The modern metropolis: a heady cocktail of sex, technology and high finance, with an undertone of sewage.
Can’t taste the shit? Trust me, it’s there.
Along with the rise of the city, the nineteenth century also saw the rise of imperialism, global capital networks and increased state intervention in matters that were previously of a rather, ahem, personal nature.
From New York to London to Paris, there was massive public investment in sewers, running water, the banishment of foul odours and so on. Why the sudden bourgeois obsession with hygiene?
Historians1 have argued that it was one of the ways the “civilized” world distinguished itself from the “uncivilized” hordes. Nowhere was this contrast more visible than in the colonies, where the European parts of town were tarted up to put the natives on notice that this was the proper way to run things.
In cities like Tianjin, in northern China, where multiple imperial powers were in competition with each other for who could grab the largest slice of Chinese territory, the drive to achieve a gleaming hygienic modernity was especially intense. With every outbreak of disease, the imperial powers would close ranks against the Chinese residents, typically by trying to control their movement in and out of the foreign settlements.
The historian Ruth Rogaski makes the point that although Chinese cities traditionally did make provisions for waste management, Chinese elites did not think it was proper for the state to interfere so directly in the lives of its people.
“Qing statecraft held that during health crises such as epidemics, the proper public role of the government and gentry was to distribute free food and medicine, provide burial services, attend to epidemic-fighting religious rituals, and publicize important medical information.”2
In fact the modern Chinese word for hygiene, “weisheng,” was traditionally understood to represent a far more holistic approach to health, such as eating well, taking supplements and doing breathing exercises. The state had nothing to do with it.
By contrast, the colonial state’s approach to maintaining health and hygiene was heavy-handed. They moved polluting industries away from residential areas. They interfered in sacrosanct burial rituals (failure to notify the authorities of a death in the family resulted in a punishment of hard labor). They gathered the homeless and put them to work cleaning the streets. Residents who once defecated in the open fields were now forced at gunpoint to use the government-constructed public toilets. Nonetheless, it worked.
And if it ain’t broke, why fix it, right?

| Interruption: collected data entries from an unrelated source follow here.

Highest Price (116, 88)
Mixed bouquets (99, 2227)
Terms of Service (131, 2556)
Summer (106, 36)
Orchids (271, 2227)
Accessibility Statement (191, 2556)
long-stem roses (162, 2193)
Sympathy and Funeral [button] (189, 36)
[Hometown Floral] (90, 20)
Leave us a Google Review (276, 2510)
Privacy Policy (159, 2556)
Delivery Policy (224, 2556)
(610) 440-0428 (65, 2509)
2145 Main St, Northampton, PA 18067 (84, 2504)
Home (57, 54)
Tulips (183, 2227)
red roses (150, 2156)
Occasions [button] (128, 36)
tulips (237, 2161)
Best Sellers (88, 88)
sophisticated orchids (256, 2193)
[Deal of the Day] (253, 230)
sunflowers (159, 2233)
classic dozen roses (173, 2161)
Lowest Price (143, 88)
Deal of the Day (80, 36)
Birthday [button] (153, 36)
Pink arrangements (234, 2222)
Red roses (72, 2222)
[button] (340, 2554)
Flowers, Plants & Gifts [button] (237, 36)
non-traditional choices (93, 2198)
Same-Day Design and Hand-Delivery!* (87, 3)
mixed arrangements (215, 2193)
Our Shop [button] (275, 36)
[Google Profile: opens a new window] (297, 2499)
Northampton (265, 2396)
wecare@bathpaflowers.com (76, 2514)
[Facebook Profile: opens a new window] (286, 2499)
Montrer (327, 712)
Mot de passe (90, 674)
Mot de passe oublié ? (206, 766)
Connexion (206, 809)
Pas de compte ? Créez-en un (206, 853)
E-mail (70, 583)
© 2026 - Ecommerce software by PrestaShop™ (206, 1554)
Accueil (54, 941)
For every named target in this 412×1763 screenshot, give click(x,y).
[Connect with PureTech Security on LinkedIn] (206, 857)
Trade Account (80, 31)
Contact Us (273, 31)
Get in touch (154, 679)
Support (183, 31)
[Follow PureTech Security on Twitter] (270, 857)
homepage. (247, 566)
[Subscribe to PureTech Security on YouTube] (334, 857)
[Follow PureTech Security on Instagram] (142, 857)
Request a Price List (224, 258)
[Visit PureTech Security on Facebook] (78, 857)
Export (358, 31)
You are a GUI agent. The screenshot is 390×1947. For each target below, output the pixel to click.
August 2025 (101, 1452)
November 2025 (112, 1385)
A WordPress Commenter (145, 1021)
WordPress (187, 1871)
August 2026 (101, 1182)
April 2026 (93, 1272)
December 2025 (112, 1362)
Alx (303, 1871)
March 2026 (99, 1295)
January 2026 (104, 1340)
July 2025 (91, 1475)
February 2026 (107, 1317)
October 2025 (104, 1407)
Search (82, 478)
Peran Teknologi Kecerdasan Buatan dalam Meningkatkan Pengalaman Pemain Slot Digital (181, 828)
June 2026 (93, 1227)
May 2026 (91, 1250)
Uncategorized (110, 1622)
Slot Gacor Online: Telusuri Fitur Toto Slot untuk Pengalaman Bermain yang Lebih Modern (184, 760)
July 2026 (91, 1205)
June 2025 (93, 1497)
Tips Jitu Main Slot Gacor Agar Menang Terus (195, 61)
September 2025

But here’s the rub. It’s becoming increasingly difficult to define the limits to public encroachment on personal health. Should smokers and obese people be treated by publicly-funded healthcare? Should the data collected by our fitbits be accessible to insurers? And although we were given a modicum of control over our health records in the past, should we have this same expectation of privacy in the smart cities of the future?
Understanding the ideological origins and alternative conceptions of public health might better enable us to answer these questions.